** Exercise aim **
Among the entries below, copy every line that carries the word "logo".

** Data supplied **
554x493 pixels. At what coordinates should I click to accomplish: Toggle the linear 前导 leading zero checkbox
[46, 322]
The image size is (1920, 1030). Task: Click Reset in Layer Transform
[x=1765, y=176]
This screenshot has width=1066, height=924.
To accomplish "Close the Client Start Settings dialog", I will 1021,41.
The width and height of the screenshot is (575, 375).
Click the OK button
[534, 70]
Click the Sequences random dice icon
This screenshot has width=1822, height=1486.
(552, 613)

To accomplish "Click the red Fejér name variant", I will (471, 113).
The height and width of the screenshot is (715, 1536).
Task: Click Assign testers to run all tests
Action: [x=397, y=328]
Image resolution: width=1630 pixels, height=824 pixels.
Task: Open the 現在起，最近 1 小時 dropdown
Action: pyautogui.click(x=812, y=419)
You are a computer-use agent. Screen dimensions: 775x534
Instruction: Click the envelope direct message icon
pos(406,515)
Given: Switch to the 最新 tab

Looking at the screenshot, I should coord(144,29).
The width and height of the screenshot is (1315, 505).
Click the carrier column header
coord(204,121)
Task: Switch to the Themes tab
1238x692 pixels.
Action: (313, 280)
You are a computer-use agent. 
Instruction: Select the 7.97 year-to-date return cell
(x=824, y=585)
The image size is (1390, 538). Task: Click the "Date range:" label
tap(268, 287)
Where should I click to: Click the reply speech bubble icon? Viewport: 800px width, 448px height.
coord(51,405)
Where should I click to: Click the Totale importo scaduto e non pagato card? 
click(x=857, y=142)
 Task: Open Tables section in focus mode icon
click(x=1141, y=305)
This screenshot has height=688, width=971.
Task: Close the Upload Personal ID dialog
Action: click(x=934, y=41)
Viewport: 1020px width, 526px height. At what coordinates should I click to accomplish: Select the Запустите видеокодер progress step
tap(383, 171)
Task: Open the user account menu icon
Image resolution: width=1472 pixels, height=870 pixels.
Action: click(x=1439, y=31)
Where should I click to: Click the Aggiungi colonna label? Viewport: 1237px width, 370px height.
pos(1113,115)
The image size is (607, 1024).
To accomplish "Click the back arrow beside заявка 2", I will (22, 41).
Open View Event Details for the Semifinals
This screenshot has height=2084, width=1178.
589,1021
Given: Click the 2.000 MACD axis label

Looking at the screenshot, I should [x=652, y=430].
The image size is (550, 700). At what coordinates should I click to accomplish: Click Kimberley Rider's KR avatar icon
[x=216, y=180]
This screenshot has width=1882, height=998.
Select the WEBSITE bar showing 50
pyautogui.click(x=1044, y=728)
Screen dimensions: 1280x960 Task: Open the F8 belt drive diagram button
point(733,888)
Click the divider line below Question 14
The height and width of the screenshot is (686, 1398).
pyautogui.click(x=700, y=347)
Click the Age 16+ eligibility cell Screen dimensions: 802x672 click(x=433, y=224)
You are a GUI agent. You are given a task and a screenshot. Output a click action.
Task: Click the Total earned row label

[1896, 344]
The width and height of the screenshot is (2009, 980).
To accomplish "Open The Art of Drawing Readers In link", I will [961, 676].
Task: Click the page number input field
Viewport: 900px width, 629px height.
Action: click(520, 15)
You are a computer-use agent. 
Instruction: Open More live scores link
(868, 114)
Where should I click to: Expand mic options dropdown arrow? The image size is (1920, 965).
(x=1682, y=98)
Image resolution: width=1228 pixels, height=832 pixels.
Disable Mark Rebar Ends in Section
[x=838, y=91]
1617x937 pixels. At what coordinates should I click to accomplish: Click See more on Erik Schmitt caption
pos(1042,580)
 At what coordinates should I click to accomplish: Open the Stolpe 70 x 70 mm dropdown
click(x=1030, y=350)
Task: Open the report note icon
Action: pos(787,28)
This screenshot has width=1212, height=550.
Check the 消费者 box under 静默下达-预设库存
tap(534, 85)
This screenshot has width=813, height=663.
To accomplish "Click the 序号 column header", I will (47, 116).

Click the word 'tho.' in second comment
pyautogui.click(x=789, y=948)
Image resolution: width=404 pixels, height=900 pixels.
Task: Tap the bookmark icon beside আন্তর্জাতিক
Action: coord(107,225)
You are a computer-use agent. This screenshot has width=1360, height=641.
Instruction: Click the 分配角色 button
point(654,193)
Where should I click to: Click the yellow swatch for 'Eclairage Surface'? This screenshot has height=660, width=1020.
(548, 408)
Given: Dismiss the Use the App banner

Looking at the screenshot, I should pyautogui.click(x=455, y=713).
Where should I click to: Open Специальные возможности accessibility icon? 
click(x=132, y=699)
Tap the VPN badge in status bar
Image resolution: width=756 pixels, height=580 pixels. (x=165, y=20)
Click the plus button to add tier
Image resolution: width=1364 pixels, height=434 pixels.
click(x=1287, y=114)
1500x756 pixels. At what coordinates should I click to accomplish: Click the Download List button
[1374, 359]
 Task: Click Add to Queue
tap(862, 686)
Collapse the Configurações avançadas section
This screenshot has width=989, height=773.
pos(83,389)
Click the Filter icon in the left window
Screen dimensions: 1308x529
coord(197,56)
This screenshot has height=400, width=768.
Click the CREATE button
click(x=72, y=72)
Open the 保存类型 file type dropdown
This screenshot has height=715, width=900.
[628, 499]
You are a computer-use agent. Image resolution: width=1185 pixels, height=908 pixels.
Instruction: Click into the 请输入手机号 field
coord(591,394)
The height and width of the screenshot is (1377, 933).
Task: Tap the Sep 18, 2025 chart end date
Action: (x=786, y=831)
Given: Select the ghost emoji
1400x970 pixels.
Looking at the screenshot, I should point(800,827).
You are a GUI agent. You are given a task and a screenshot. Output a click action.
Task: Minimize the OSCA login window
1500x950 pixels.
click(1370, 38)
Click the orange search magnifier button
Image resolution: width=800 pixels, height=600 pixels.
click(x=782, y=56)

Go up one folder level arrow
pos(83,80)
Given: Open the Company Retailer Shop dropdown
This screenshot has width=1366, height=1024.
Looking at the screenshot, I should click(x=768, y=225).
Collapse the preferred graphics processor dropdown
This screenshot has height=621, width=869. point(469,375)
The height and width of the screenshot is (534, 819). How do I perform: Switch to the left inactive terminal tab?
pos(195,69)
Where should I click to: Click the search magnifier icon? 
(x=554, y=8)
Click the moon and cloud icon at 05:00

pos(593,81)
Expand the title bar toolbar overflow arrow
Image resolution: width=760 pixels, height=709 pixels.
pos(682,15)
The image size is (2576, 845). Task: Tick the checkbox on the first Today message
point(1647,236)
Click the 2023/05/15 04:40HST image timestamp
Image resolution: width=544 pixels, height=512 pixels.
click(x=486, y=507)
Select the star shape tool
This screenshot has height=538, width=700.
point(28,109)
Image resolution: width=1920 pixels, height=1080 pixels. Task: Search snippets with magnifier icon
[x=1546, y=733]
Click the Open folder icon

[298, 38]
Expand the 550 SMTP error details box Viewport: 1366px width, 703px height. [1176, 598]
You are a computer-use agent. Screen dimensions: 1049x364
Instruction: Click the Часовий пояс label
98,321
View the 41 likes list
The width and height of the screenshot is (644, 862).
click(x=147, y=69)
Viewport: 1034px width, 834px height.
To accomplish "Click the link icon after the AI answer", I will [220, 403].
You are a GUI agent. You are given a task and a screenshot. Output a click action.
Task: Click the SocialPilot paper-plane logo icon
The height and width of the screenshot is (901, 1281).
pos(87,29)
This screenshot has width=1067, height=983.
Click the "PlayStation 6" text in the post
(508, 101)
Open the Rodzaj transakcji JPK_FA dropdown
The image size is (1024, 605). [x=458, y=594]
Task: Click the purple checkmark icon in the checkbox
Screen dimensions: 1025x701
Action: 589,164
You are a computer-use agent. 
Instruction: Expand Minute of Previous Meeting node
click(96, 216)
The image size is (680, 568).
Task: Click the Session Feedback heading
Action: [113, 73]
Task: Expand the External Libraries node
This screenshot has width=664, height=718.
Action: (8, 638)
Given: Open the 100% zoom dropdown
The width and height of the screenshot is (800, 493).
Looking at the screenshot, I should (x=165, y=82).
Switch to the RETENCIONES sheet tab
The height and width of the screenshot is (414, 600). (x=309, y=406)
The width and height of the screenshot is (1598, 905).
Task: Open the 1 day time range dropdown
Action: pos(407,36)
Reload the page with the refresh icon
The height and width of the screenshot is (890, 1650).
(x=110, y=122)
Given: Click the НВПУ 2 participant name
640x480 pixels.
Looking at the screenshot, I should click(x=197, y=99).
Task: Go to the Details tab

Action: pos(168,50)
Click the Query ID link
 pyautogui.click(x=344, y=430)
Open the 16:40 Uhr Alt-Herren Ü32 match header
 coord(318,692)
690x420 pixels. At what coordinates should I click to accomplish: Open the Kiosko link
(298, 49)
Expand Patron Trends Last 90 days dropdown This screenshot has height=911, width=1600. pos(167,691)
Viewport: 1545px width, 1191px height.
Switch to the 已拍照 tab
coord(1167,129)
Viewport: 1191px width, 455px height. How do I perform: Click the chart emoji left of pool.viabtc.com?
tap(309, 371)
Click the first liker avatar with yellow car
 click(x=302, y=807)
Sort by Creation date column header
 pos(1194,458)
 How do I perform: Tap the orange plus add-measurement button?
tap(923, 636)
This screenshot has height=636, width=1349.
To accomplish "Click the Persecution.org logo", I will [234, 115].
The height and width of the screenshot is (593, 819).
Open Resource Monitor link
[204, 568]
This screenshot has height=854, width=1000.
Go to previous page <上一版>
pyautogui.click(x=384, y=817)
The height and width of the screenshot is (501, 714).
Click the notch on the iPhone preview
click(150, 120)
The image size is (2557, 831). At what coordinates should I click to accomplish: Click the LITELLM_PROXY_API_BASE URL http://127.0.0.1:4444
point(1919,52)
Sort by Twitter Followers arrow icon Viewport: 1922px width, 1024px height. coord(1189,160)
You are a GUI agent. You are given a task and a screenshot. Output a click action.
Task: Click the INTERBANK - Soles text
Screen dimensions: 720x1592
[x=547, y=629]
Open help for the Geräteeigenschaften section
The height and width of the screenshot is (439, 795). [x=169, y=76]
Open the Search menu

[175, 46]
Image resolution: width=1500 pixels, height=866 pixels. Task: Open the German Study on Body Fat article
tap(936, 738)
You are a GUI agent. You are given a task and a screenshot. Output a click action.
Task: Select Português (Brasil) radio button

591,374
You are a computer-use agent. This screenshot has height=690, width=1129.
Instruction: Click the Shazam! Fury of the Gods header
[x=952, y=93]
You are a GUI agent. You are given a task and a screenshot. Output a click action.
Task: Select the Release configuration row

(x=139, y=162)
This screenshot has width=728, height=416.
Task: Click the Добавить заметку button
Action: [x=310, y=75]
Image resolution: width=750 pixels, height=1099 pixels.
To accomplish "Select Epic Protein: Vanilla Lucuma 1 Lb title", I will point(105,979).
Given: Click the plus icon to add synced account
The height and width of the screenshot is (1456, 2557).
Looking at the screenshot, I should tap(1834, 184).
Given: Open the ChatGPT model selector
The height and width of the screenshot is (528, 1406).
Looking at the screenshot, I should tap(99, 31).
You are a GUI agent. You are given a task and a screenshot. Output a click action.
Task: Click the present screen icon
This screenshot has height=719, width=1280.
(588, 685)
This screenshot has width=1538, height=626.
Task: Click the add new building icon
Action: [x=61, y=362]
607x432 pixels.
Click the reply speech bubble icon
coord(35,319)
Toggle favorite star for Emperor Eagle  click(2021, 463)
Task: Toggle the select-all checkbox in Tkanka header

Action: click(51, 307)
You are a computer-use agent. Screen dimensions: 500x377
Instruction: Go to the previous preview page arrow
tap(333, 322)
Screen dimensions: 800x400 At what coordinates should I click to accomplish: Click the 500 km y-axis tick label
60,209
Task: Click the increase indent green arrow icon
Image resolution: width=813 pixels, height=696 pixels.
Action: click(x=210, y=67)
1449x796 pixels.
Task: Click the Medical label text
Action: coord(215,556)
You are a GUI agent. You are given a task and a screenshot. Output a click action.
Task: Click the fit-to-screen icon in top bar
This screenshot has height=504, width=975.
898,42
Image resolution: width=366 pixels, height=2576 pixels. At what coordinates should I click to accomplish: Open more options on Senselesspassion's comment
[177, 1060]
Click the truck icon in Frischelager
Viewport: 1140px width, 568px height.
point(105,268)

** Completed task **
Task: Click the SocialPilot paper-plane logo icon
To accomplish "Click the Persecution.org logo", I will [234, 115].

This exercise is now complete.